For issued or modified warrants that meet all
of the criteria for equity classification, the warrants are required to be recorded as a component of equity at the time of issuance.
For issued or modified warrants that do not meet all the criteria for equity classification, the warrants are required to be recorded
as liabilities at their initial fair value on the date of issuance, and each balance sheet date thereafter. Changes in the estimated fair
value of the warrants are recognized as a non-cash gain or loss on the statements of operations.
Common Stock Subject to Possible Redemption
The Company accounts for its common stock subject
to possible redemption in accordance with the guidance in ASC Topic 480 “Distinguishing Liabilities from Equity.” Common stock
subject to mandatory redemption (if any) are classified as a liability instrument and are measured at fair value. Conditionally redeemable
common stock (including common stock that feature redemption rights that is either within the control of the holder or subject to redemption
upon the occurrence of uncertain events not solely within the Company’s control) is classified as temporary equity. At all other
times, common stock is classified as stockholders’ equity. The Company’s common stock features certain redemption rights that
are considered to be outside of the Company’s control and subject to occurrence of uncertain future events. Accordingly, as of June
30, 2022, shares of common stock subject to possible redemption are presented at redemption value of $10.00 per share as temporary
equity, outside of the shareholders’ equity section of the Company’s balance sheet. The Company recognizes changes in redemption
value immediately as they occur and adjusts the carrying value of redeemable common stock to equal the redemption value at the end
of each reporting period. Increases or decreases in the carrying amount of shares of redeemable common stock are affected by charges
against additional paid in capital or accumulated deficit if additional paid in capital equals to zero.

_Work instructions_.
**A.** According to the accounting passage, at what redemption value per share were shares of common stock subject to possible redemption presented as of June 30, 2022?
**B.** Write the next part of the accounting passage, picking up after its final sentence.
The data after this has no connection to the accounting passage.

_Dataset_.
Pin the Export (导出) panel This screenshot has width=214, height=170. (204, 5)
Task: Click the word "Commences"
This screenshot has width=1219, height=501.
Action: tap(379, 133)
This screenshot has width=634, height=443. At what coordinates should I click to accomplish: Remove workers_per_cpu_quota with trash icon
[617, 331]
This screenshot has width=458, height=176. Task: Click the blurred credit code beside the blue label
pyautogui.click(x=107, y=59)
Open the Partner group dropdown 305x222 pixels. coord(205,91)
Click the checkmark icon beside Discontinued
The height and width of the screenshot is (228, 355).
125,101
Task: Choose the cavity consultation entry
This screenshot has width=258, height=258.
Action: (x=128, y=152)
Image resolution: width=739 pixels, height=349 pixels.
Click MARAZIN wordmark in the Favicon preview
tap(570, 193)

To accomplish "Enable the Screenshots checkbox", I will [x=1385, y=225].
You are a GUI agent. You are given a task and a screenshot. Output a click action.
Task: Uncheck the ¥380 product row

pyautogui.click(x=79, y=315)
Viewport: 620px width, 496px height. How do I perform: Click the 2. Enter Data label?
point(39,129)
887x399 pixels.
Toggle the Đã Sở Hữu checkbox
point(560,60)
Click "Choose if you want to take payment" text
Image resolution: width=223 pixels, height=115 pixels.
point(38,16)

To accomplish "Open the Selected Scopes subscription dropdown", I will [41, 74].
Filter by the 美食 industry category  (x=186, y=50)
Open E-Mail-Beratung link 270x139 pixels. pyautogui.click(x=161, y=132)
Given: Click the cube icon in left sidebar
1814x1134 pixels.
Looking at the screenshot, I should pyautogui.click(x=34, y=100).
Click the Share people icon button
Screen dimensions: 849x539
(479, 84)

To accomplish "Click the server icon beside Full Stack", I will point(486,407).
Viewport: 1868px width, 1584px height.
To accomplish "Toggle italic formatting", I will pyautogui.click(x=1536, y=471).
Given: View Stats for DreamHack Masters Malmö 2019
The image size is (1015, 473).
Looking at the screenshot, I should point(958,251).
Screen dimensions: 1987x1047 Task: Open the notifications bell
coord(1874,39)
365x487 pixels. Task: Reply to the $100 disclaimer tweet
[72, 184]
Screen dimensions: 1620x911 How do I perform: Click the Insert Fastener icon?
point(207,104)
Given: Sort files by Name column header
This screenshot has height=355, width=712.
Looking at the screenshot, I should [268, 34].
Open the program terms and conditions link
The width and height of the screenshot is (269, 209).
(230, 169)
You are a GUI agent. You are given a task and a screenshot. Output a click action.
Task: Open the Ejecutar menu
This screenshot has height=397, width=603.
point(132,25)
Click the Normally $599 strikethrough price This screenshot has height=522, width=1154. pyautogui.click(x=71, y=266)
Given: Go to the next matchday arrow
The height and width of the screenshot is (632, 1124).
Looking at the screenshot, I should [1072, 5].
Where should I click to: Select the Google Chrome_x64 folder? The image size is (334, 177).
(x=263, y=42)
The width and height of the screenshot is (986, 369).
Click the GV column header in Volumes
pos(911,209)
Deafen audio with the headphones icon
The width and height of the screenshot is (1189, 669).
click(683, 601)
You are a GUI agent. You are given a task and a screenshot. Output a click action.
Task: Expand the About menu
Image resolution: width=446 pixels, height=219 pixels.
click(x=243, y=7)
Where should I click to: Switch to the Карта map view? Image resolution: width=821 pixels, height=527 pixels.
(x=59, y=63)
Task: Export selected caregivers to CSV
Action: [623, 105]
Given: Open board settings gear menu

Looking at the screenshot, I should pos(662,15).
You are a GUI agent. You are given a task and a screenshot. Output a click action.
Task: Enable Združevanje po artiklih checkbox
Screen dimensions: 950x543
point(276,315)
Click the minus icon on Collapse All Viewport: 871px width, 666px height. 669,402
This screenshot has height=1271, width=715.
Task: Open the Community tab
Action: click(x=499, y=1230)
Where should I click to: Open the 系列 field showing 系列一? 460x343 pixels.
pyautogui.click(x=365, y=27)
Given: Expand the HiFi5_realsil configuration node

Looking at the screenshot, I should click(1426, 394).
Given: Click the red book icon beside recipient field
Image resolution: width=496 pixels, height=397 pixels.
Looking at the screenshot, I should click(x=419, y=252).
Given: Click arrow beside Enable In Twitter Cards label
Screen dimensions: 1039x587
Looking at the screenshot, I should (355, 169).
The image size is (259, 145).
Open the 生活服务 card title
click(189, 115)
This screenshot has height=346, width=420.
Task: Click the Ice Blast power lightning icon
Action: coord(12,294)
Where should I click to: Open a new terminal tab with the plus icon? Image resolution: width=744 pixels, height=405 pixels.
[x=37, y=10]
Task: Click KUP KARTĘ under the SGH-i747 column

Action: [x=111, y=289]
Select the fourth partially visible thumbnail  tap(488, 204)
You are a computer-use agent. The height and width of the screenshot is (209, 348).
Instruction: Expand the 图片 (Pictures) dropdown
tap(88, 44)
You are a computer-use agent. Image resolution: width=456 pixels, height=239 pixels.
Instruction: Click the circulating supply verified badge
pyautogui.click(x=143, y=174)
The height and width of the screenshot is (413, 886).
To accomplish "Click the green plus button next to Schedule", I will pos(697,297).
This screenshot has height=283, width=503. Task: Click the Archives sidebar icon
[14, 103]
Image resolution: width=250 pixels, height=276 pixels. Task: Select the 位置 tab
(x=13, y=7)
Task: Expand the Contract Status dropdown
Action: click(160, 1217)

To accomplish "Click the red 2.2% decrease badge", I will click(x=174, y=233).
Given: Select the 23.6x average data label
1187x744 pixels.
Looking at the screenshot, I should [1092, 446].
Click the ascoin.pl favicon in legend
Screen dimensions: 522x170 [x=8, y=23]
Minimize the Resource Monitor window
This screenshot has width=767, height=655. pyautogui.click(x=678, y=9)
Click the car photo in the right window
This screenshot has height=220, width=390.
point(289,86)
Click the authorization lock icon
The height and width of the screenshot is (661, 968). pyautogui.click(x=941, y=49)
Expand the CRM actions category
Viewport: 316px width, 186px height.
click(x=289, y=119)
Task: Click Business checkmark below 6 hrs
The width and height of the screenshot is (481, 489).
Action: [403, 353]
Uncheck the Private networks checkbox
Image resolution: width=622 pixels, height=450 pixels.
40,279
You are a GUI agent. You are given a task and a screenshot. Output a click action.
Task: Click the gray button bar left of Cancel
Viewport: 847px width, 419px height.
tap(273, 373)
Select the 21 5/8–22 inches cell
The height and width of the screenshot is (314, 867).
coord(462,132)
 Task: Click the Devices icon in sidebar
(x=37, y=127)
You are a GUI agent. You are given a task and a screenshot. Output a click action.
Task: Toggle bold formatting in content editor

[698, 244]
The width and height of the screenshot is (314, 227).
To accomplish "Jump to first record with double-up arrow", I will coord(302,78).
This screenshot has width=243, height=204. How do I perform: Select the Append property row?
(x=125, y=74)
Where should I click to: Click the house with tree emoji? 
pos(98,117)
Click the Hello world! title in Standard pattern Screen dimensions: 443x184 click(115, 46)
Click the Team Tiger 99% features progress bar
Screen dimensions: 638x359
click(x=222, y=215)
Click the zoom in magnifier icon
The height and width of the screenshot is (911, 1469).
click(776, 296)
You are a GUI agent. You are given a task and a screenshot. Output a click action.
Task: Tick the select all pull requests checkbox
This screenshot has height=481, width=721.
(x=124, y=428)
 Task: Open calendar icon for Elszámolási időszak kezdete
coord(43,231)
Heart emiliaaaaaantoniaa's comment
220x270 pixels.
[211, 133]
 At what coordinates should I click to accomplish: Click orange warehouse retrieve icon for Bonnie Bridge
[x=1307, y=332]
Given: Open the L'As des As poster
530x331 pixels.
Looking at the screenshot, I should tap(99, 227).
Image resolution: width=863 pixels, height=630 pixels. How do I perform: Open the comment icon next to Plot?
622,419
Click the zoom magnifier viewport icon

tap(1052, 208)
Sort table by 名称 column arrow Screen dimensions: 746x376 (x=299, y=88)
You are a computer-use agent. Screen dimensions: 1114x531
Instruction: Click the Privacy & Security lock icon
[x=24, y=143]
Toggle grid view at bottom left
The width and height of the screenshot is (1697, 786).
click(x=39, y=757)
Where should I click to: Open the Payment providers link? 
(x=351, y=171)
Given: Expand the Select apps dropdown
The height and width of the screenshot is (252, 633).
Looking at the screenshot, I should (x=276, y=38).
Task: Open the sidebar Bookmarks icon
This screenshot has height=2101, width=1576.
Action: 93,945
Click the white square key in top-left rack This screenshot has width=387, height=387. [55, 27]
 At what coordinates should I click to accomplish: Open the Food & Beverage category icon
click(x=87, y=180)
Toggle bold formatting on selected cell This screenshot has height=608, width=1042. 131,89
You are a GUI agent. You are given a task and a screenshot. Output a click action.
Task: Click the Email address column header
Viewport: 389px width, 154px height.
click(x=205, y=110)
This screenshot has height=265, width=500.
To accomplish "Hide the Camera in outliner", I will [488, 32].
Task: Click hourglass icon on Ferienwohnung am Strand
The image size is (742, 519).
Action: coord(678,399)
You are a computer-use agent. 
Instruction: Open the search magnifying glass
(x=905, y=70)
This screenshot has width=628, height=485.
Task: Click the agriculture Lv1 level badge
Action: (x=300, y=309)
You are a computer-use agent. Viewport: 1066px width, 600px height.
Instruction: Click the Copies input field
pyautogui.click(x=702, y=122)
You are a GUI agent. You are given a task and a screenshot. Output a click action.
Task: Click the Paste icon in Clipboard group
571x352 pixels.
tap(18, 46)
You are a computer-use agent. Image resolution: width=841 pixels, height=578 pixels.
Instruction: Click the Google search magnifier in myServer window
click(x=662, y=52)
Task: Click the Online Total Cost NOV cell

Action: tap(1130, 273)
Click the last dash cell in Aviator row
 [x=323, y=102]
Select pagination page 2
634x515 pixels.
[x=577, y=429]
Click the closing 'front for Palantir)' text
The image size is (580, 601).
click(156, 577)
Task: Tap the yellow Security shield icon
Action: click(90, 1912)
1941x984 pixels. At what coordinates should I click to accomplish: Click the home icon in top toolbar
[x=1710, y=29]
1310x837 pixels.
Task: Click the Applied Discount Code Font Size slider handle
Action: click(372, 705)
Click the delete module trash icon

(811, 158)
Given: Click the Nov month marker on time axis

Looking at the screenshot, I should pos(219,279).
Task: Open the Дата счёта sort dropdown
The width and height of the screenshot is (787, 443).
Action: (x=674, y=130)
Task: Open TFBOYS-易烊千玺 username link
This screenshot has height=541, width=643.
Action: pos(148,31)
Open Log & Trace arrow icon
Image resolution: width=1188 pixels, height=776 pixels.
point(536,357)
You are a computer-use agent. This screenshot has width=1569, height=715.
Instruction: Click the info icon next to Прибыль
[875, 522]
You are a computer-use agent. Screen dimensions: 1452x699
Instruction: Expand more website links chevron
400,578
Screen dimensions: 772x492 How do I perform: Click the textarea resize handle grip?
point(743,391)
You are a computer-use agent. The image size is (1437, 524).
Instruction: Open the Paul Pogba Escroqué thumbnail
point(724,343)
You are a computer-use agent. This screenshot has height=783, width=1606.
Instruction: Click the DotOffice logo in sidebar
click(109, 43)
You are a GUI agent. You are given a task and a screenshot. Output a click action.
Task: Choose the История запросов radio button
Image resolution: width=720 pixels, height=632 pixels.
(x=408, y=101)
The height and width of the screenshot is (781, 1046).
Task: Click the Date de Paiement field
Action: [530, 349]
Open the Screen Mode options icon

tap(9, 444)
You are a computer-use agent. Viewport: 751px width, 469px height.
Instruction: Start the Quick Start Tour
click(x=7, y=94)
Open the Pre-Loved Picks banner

_Answers in order_.
**A.** $10.00 per share.

**B.**
Concentration of Credit Risk
Financial instruments that potentially subject
the Company to concentration of credit risk consist of a cash account in a financial institution and money market funds held in the
Trust Account. The Company has not experienced losses on this account and management believes the Company is not exposed to significant
risks on such account.
Fair Value of Financial Instruments
The fair value of the Company’s assets and
liabilities, which qualify as financial instruments under ASC 825, “Financial Instruments,” approximates the carrying amounts
represented in the accompanying balance sheet, primarily due to their short-term nature.
Net Income (Loss) per Share
The Company complies with accounting and disclosure
requirements of FASB ASC 260, Earnings Per Share. The unaudited condensed statements of operations include a presentation of income (loss)
per redeemable share and income (loss) per non-redeemable share following the two-class method of income per share. In order to determine
the net income (loss) attributable to both the redeemable shares and non-redeemable shares, the Company first considered the undistributed
income (loss) allocable to both the redeemable shares and non-redeemable shares and the undistributed income (loss) is calculated using
the total net loss less any dividends paid. The Company then allocated the undistributed income (loss) ratably based on the weighted average
number of shares outstanding between the redeemable and non-redeemable shares. Any remeasurement of the accretion to redemption value
of the common shares subject to possible redemption was considered to be dividends paid to the public shareholders. As of June 30, 2022,
the Company did not have any dilutive securities and other contracts that could, potentially, be exercised or converted into ordinary
shares and then share in the earnings of the Company. As a result, diluted loss per share is the same as basic loss per share for the
period presented.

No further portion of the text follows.